01 Jan

Alameda: Our journey has begun, spread the word

“Would you tell me, please, which way I ought to go from here?’
‘That depends a good deal on where you want to get to,’ said the Cat.
‘I don’t much care where -‘ said Alice.
‘Then it doesn’t matter which way you go,’ said the Cat.
― Lewis Carroll, Alice in Wonderland

The first version of our release Alameda is almost cooked. It´s being an interesting journey from just a piece of paper with some written ideas to getting a real plan witnessed by some coffee shops between Coyoacán and Polanco (BTW, those are in Mexico city)

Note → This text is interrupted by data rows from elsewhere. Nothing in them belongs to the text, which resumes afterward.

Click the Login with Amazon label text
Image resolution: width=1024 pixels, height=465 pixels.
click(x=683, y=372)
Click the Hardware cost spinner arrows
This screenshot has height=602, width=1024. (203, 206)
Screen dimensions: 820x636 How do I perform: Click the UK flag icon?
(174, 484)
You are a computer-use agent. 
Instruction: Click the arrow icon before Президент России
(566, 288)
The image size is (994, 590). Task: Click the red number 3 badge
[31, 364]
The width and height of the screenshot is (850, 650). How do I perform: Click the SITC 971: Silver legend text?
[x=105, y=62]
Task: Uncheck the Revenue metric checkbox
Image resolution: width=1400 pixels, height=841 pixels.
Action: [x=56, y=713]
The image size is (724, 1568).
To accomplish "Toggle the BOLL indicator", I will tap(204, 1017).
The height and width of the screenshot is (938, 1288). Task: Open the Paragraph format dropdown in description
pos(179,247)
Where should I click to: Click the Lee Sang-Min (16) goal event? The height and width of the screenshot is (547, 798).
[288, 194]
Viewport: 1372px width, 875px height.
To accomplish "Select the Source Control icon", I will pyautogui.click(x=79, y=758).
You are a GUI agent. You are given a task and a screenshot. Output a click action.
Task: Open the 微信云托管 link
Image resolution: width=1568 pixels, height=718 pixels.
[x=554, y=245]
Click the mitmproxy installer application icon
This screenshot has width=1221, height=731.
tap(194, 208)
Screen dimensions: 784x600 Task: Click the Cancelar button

You have the IDEA. What’s next now?

Vision is everything. If you don´t know where to get to, then the path you take is irrelevant and all the energy spent would be wasted. Definitely, you must define a vision and its supporting values. Thanks that, our product roadmap was built in matters of days.

 

Company´s pillars have been successfully fulfilled so far.

Product’s design decisions have been taken to keep our company´s pillars: hyper-scalability, interoperability and a smart use of staff on-demand. Avoid any performance bottleneck, even against the unpredicted demand of resources. Leverage any need through on-demand resources. In fact, we’ve got our image and logo through designcrowd.com. Check out my previous post for details about our company´s values and foundations.

Our core service (codename: Medusa) has not been developed from scratch. Specific opensource projects and online platforms have been chosen to stick together. We just code the glue between these blocks – python in the best of the cases.

Collect and manage time-series data is the underlying support for any monitoring service. Create a core platform to do that in an effectively and scalable way, it would have taken forever. Influxdata.com seems to have all what we were looking for. It meets features of being an on-demand resource – we don’t want to spend resources operating and getting tuned a database like this. It would draw us away from our core purpose. Someone else can do it for you.– InfluxDB has Kapacitor, a data processing engine: “Kapacitor lets you define custom logic to process alerts with dynamic thresholds, match metrics for patterns…” Kapacitor makes perfect match with our alert system needs.

We bring three types of thresholds: BINARY (“up” or “down”), TAILABLE (logging information) and GAUGE (for measurements). The alert is evaluated and triggered through Kapacitor (InfluxDB). However, we’ve decided also to use Capped collections (MongoDB).

MongoDB have been added to the equation. It’s delivered in a monthly subscription mode for an important bunch of providers. MongoDB scales out amazingly following the not a recent trend of NoSQL databases in response to the demands presented in building new applications. Its capped collection feature makes data “automatically ages out”. Capped will help us to manage tons of information over the time in the most simple and efficient way.

Figure: Dashboard’s mockup

Our dashboard is being built with AngularJS (Javascript), which is maintained by Google. It offers great portability and flow in applications. A “one-page” experience, so it’s never needed to reload the page. We handle the Model–view–controller (MVC) pattern, which facilitates the addition of components in the future and also provides maintainability – developers independently manage core service and dashboard programming – This is the best example of our flexibility – one of our three pillars – Users could even create their own dashboards to interface to our core monitoring system.

Figure: A glimpse of our dashboard

We are working hard to bring lightweight, secure and highly functional agents. They must be installed on-premises at every openstack’s node, which is the only piece of code to install into your infrastructure – They will remotely reach out our online core service, sending data at every configurable interval of time. Authentication must be strong between agents and our core solution. We’ve decided to leverage this important part of our development on JSON Web Tokens (JWT).

JWT has been used to pass the identity of authenticated users between an identity provider and a service provider. Which is Web Dashboard (Apollo) to RESTful API (Medusa) in our case. The browser doesn’t store sessions, making login functionality fully compatible with mobile devices, without any other change or effort needed – we are preparing ourselves to release Sentinella Android/iOS App in the mid-term – that way you don’t need t manage sensible APIs Keys on premises or into devices – mobile devices could be easily stolen -. APIs don’t expire and change them got a lot of management issues and security concerns. JWT expires constantly and changes transparently to the user.

All these components are talking through an external and secure MQ service – BTW, That could be also externalized to a service provider – The idea to do that is to avoid hard dependencies on every component. That helps us, for example, to make modification to the database´s structures or even change DB´s provider or the DB itself with no service interruption.

What have we got in Alameda?

Our MVP (minimal valuable product) is covering monitoring for Nova and Glance so far. Of course, we´ll add more openstack projects like Keystone and Neutron into the next versions. They way how we are managing versioning is exposed into the next picture.

Figure: Alameda’s roadmap overview

The first version will manage all the components we´ve just mentioned. We are excited to take this online as soon as possible. We are sure this will be an important contribution to the community.